Task prompt.
Pick out the lines below that contain the string "agent" and copy them all.

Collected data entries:
Content starts
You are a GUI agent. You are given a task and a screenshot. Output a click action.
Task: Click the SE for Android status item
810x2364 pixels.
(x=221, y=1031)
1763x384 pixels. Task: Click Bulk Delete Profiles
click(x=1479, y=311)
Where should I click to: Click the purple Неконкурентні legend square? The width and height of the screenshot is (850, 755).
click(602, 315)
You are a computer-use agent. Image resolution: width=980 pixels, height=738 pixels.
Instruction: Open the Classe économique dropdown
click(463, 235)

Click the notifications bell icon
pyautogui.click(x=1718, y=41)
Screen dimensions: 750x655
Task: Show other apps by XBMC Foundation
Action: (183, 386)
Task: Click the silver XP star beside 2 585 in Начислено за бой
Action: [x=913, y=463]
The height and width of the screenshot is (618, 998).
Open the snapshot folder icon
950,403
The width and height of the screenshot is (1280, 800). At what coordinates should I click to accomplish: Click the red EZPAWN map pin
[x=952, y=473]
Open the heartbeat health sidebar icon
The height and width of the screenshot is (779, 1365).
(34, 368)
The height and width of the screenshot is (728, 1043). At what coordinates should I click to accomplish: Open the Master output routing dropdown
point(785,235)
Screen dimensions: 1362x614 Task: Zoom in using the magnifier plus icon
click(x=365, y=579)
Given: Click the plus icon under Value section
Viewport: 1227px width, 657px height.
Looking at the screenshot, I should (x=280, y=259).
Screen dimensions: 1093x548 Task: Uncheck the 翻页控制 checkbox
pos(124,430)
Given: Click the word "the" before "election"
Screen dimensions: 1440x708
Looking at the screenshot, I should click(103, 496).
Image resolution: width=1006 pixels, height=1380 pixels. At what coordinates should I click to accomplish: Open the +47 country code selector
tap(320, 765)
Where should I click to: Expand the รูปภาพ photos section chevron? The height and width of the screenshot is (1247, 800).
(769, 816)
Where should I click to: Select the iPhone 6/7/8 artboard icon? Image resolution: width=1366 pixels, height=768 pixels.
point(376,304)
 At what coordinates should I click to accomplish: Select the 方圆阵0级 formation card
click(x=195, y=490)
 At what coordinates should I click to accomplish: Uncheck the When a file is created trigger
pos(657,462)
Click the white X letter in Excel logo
Content ends
Your response.
You are a GUI agent. You are given a task and a screenshot. Output a click action.
You are a computer-use agent. Image resolution: width=980 pixels, height=738 pixels.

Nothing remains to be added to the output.